= Work to complete =
Transcribe the post below, on Afghanistan policy and the Turkish incursion into northern Iraq, in full, reproducing every word, line, and punctuation mark without change.
╭─ Passage to read
The bottom line is clear: Our vital interests in Afghanistan are limited and military victory is not the key to achieving them. On the contrary, waging a lengthy counterinsurgency war in Afghanistan may well do more to aid Taliban recruiting than to dismantle the group, help spread conflict further into Pakistan, unify radical groups that might otherwise be quarreling amongst themselves, threaten the long-term health of the U.S. economy, and prevent the U.S. government from turning its full attention to other pressing problems. -- Afghanistan Study Group

Saturday, February 23, 2008

News & Views 02/23/08

Photo: A bridge over the Zab river used mainly by PKK fighters, is damaged after a Turkish air force strike Friday Feb. 22, 2008, in northern Iraq, seven kilometers from the Turkish border. Supported by air power, Turkish troops crossed into northern Iraq in their first major ground incursion against Kurdish rebel bases in nearly a decade and killed dozens of militants, the Turkish military said. (AP Photo)
╰─
╭─ Record set
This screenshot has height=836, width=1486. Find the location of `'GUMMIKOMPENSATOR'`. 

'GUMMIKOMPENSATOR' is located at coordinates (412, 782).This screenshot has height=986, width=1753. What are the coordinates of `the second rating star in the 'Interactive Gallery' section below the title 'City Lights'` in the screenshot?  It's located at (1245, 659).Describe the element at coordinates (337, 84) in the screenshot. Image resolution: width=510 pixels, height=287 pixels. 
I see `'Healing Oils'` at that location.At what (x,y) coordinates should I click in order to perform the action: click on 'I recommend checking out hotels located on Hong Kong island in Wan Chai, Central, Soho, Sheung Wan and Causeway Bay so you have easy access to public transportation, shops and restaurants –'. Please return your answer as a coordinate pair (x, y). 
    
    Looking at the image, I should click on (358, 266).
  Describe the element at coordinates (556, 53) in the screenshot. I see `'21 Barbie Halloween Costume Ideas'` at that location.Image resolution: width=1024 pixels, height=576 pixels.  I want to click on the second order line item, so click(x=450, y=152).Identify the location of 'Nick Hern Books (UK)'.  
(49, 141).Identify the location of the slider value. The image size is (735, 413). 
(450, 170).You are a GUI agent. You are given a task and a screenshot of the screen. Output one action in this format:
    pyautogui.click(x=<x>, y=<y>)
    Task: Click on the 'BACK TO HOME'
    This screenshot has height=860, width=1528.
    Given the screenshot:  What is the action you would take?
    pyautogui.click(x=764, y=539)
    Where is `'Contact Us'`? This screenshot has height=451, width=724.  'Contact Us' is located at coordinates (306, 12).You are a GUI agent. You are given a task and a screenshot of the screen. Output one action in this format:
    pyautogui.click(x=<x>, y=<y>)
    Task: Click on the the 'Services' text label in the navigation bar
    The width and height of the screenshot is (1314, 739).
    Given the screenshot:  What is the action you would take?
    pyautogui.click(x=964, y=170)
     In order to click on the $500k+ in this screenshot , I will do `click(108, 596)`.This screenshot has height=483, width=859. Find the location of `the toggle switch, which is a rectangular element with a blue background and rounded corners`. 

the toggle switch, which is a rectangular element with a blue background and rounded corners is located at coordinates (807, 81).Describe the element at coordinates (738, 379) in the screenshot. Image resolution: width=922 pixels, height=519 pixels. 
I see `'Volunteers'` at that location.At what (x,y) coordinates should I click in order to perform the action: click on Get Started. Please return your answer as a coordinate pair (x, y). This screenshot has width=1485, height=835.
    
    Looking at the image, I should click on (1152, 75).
╰─
= Result for this task =
The bottom line is clear: Our vital interests in Afghanistan are limited and military victory is not the key to achieving them. On the contrary, waging a lengthy counterinsurgency war in Afghanistan may well do more to aid Taliban recruiting than to dismantle the group, help spread conflict further into Pakistan, unify radical groups that might otherwise be quarreling amongst themselves, threaten the long-term health of the U.S. economy, and prevent the U.S. government from turning its full attention to other pressing problems. -- Afghanistan Study Group

Saturday, February 23, 2008

News & Views 02/23/08

Photo: A bridge over the Zab river used mainly by PKK fighters, is damaged after a Turkish air force strike Friday Feb. 22, 2008, in northern Iraq, seven kilometers from the Turkish border. Supported by air power, Turkish troops crossed into northern Iraq in their first major ground incursion against Kurdish rebel bases in nearly a decade and killed dozens of militants, the Turkish military said. (AP Photo)